Once you’ve exchanged contracts with the seller after making a house purchase, it certainly feels like you’re on the last stretch towards buying your new home.
However, while it may sound like your worst nightmare, there are rare cases in which mortgage lenders have been known to withdraw offers after this exchange has taken place but before completion.
Why would they withdraw an offer this late?
In some cases, a mortgage offer may be withdrawn after exchange of contracts if the lender reassesses your finances and decides against lending to you. This is an incredibly rare situation, as they should have carried out all the relevant checks beforehand, but there is the odd case where something has been missed upon the first look.
Should your planned lender discover any information surrounding your financial situation that’s even remotely suspicious – such as fraudulent paperwork, doctored payslips or falsified information about your income and outgoings – they could easily withdraw your application at the last minute. This is why it’s vital that you never lie on your mortgage application, as it will most likely catch up with you and can result in devastating consequences, potentially costing you thousands and making other lenders reluctant to consider any future applications you make.

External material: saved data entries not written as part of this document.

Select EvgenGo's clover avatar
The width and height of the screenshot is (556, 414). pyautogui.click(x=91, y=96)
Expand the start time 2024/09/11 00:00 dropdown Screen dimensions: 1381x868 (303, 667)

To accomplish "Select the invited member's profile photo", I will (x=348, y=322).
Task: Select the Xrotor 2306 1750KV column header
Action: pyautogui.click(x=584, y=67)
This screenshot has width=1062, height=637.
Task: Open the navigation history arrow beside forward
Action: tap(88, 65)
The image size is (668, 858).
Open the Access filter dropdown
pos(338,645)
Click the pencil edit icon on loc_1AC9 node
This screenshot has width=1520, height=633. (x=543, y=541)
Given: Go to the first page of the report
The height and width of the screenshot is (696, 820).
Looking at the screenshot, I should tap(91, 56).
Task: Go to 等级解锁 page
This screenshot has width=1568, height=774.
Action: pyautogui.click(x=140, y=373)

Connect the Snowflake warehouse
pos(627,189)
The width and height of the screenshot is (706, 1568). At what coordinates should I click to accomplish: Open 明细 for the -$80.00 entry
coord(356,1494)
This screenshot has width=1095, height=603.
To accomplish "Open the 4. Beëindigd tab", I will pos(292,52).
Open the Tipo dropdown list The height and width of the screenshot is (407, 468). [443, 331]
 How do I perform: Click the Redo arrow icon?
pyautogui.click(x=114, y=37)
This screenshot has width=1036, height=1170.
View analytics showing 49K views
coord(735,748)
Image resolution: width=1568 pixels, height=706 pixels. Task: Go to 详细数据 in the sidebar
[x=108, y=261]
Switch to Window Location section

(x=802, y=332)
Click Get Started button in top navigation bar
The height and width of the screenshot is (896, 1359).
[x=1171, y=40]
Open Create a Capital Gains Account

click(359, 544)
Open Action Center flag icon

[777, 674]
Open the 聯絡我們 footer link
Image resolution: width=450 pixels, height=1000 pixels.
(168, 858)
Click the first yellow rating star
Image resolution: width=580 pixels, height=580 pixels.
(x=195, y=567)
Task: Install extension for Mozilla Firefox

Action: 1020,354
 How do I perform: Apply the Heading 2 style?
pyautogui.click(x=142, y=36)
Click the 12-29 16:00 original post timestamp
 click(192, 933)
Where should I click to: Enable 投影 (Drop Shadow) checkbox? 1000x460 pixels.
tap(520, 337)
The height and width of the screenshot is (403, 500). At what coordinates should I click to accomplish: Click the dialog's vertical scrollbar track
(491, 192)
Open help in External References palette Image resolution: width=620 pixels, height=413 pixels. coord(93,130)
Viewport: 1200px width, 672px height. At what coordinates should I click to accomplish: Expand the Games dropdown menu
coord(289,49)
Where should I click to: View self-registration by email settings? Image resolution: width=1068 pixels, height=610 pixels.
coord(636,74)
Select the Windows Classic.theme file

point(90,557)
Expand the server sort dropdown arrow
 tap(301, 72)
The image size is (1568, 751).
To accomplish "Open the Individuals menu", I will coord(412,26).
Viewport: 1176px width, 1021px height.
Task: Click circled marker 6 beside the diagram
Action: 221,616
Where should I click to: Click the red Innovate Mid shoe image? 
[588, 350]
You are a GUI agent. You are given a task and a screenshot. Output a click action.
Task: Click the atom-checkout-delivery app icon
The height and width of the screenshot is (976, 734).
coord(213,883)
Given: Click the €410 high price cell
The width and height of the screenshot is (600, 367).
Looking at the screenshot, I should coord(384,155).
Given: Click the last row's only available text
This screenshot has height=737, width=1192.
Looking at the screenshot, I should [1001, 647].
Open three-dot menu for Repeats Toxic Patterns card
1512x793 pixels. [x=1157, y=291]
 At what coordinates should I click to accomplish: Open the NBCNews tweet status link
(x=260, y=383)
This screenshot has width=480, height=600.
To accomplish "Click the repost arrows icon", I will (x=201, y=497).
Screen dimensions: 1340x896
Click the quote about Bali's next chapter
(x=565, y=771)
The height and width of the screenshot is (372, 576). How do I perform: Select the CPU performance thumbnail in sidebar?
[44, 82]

Another – albeit less dramatic – reason for your offer being withdrawn is if your house purchase takes place many months after you receive your mortgage offer, and the offer actually expires. The best way to avoid this is to mark the date of expiry in your calendar, and if it’s approaching, get in touch with your planned mortgage lender and see if they can extend it or try to renegotiate an offer.
What if my offer is withdrawn?
If you find yourself with no mortgage after you’ve exchanged contracts, you should try and find a new mortgage as soon as possible. It’s best to get in touch with a mortgage adviser or broker to review your options and see if there are any suitable alternatives.
Without a mortgage, the sale may fall through, and you also risk losing the deposit given to your solicitor. If your mortgage offer is withdrawn after the contracts are exchanged and you have to back out of the agreement, it’s almost certain you will lose the 5-10% of the asking price you typically pay to secure the deal. This is because you’re usually locked into making the house purchase once the contracts are exchanged, and your forfeit for exiting the deal is to lose this money.
If you’re looking for a new mortgage, you may have more success with a mortgage provider offering a higher interest rate, although this is not guaranteed as ultimately it depends on the reasons why your offer was declined. If it was down to fraudulent behaviour or lying on your part, it’s unlikely you’ll be able to find a provider willing to lend to you. But, if your offer was withdrawn because the lender reassessed your finances and they didn’t match up with their lending policy, you may be able to find another lender that is happy to give you a mortgage.
Remember, it’s incredibly rare for a lender to withdraw your mortgage application at such a late stage if you have been true with them from the beginning. If it does happen, it’s important to keep your cool and try to take hold of the situation as soon as you can. The quicker you act to find a new mortgage deal, the better.
Disclaimer: All information and links are correct at the time of publishing.